The hellish sounding tape recording was the first key piece of evidence to be introduced Wednesday in the attempted murder trial of Adam Hamilton.
Hamilton, 35, 2718 22nd St., is charged with two counts of attempted first-degree murder, a single charge of attempted second-degree murder and one count of aggravated criminal contempt in the shooting of Falls police Officers Walt Nichols and Mike Bird and his estranged girlfriend Stephanie Turk.
Earlier in the day Wednesday, a jury of six women and six men was seated to hear the case.
In opening statements to the jury, Assistant District Attorney Brian Seaman said Turk had noticed that the trunk of her car “seemed low” as she left work at 1 a.m. Feb. 7 and people were trying to flag her down as she drove to her mother’s South Avenue home.
When she arrived at the house, she noticed her car trunk lid was up and open and then Hamilton appeared at the side of her vehicle. Turk, who has two children with Hamilton, had just ended a 10-year relationship with him.
Seaman suggested that Hamilton had been hiding in the trunk of Turk’s car and “she didn’t know about the violent attack this defendant was about to unleash on her.”

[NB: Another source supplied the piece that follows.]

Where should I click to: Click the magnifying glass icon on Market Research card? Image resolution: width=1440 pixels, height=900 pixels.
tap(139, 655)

She saw this defendant standing with a rifle,” Seaman said. “She tried to drive away, but he took her out of the car and tried to force her into the back seat.”

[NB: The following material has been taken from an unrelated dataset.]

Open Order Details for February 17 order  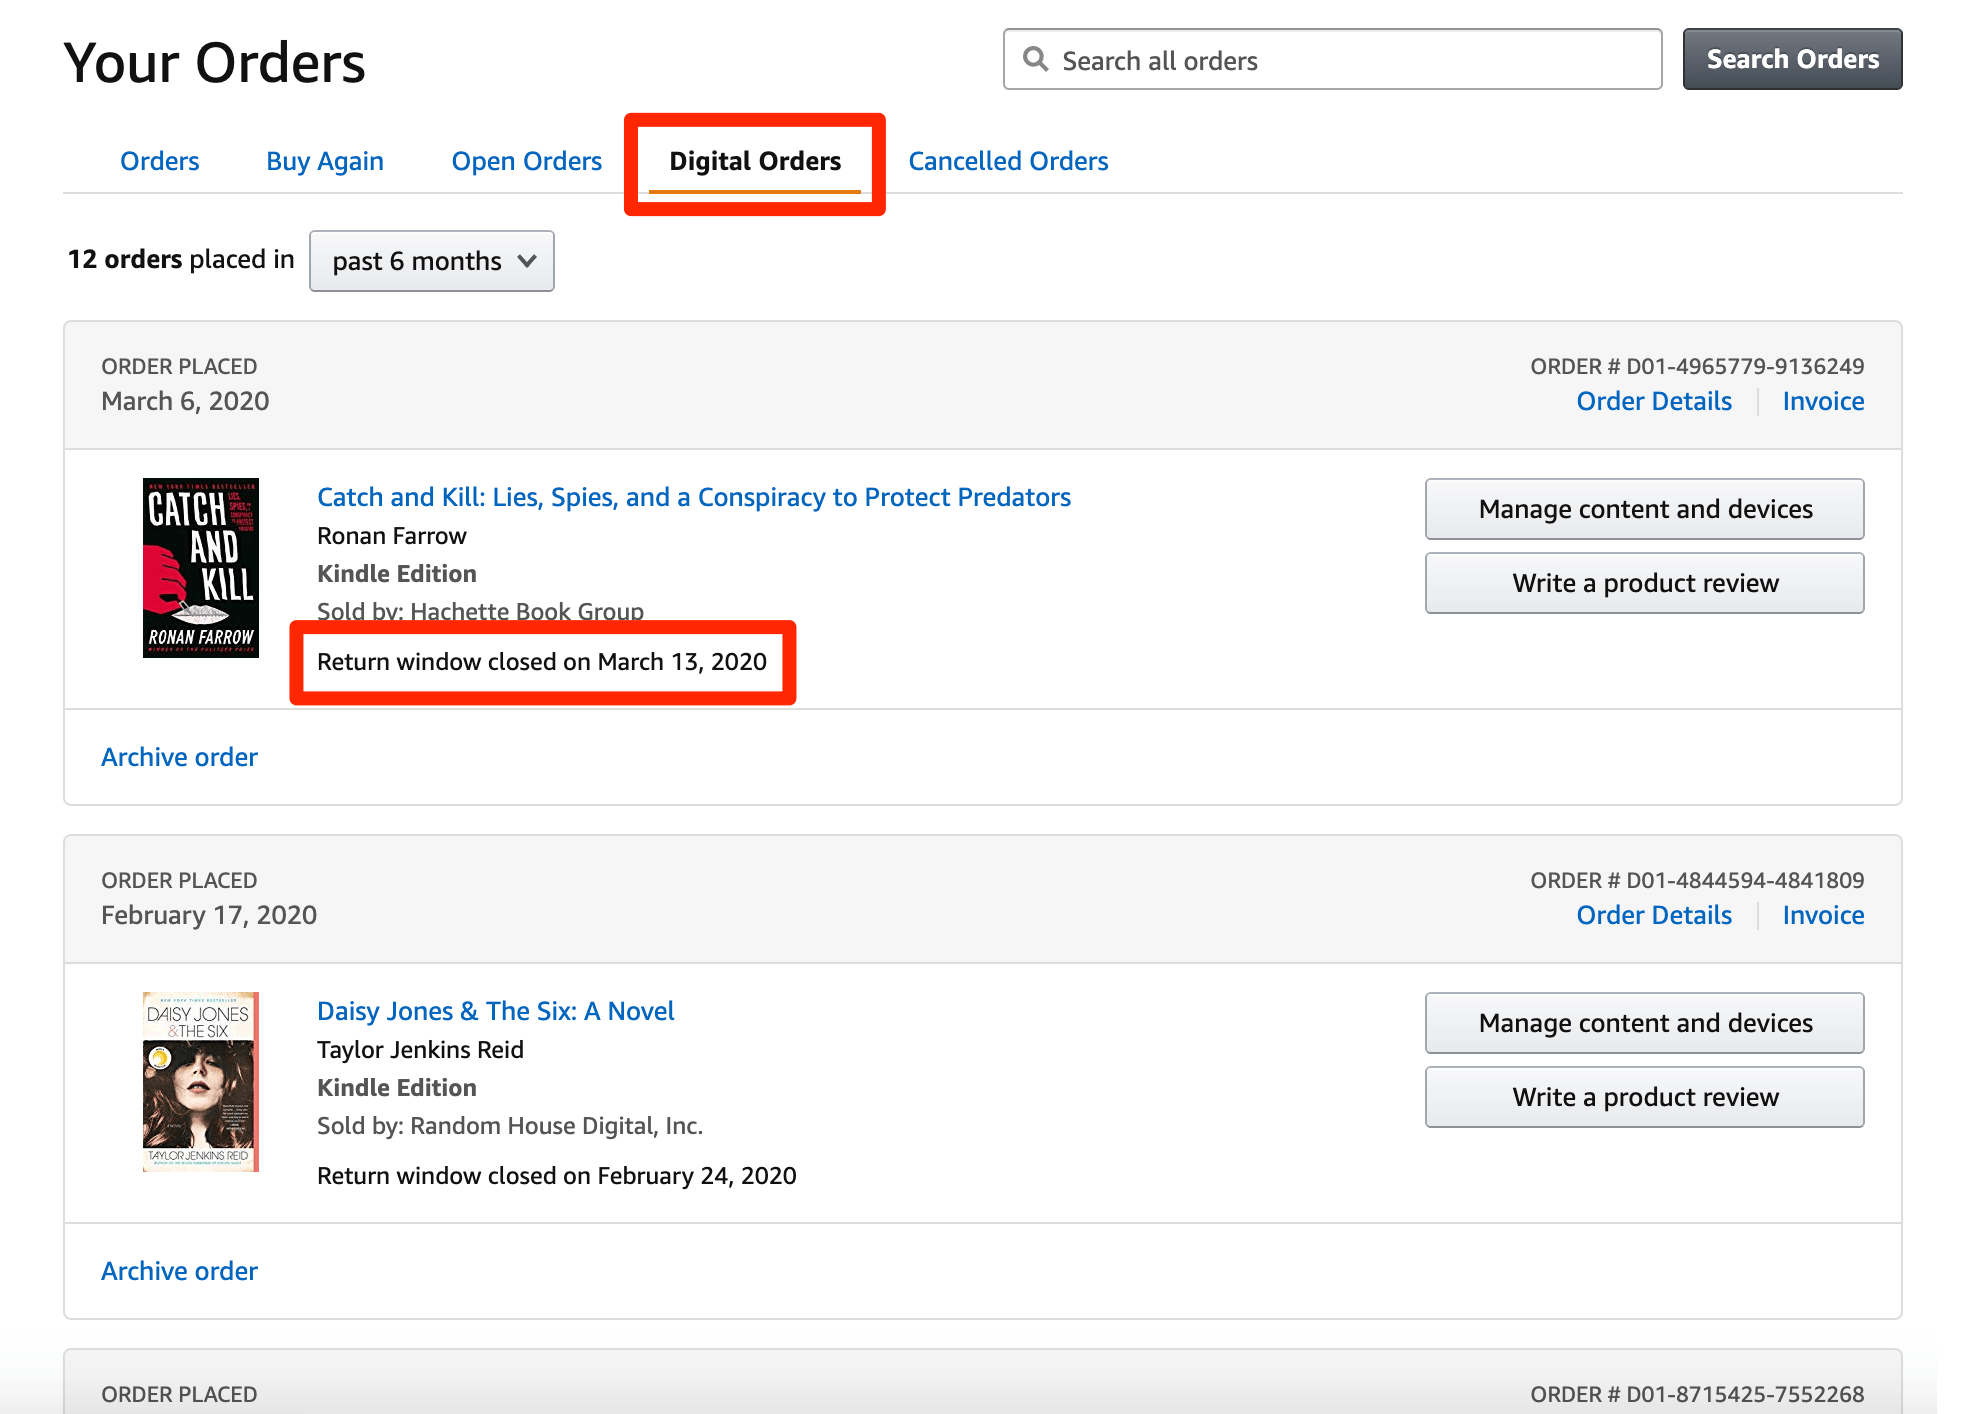click(x=1654, y=915)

Turk fought with Hamilton, and Seaman said in the struggle to get away, she was shot twice in the foot.
“(Hamilton) continued to try to force her into the back of the car, pointing a knife at her to try to force her in” the assistant DA told the jury.
Finally able to break away from Hamilton, Seaman said Turk ran toward the porch of a nearby South Avenue home. As she did, the DA said Hamilton fired at her repeatedly with his .22-caliber rifle.
Then Seaman said Hamilton took a 12-gauge shotgun out of the trunk of Turk’s car and walked up toward the porch.
“He fired that shotgun, and the blast ripped through (Turk’s) left side.”
As Hamilton zeroed in on Turk, Seaman said Nichols and Bird arrived on the scene and Nichols exited his patrol vehicle.
“The defendant spins around, trains the shotgun on (Nichols) he lets loose a blast that hits (Nichols) in the side (between the protective panels of his bulletproof vest).”
Even though he was badly wounded, Seaman said Nichols returned fire at Hamilton, while crawling across the street to look for cover.
As Bird got out of his patrol car and took aim at Hamilton, Seaman said the gunman fired a shotgun blast at him. The blast shattered the light bar on top of Bird’s patrol car and narrowly missed striking the officer in the head.
A ricocheting shotgun pellet did hit Bird in the face, breaking bones and causing muscle damage.
As other officers arrived, the gun battle that Johnson could see and hear escalated. When Hamilton finally went down, after being hit by multiple police bullets, more than 30 shots had been fired.
“This defendant’s violent attack nearly cost three people their lives,” Seaman told the jury. “At the end of this case, we will ask you to hold him responsible.”
Hamilton’s lead defense attorney, Joel Daniels told jurors, “There’s no question here that when (Turk) drove her car up on South Avenue, she encountered Mr. Hamilton. He was in the street, and there is no question, we are not denying this, he had a .22 rifle.”
Daniels said Hamilton and Turk “argued” and that “the weapon discharged.”
“We are not disputing she was shot in the foot,” he said.
The prominent defense counsel also admitted Hamilton was well-armed and battled with police.
“We are not denying that when Mr. Hamilton was on the porch, he had another weapon,” Daniels said. “It was a shotgun. The police came and there was an exchange of gunfire, there is no dispute about that. The porch was riddled with bullets.”
What Daniels didn’t tell the jury was what he hoped they would do for his client.
“I’m not going to ask you for a particular verdict, to convict or acquit,” Daniels said. “I’m going to ask you to keep an open mind.”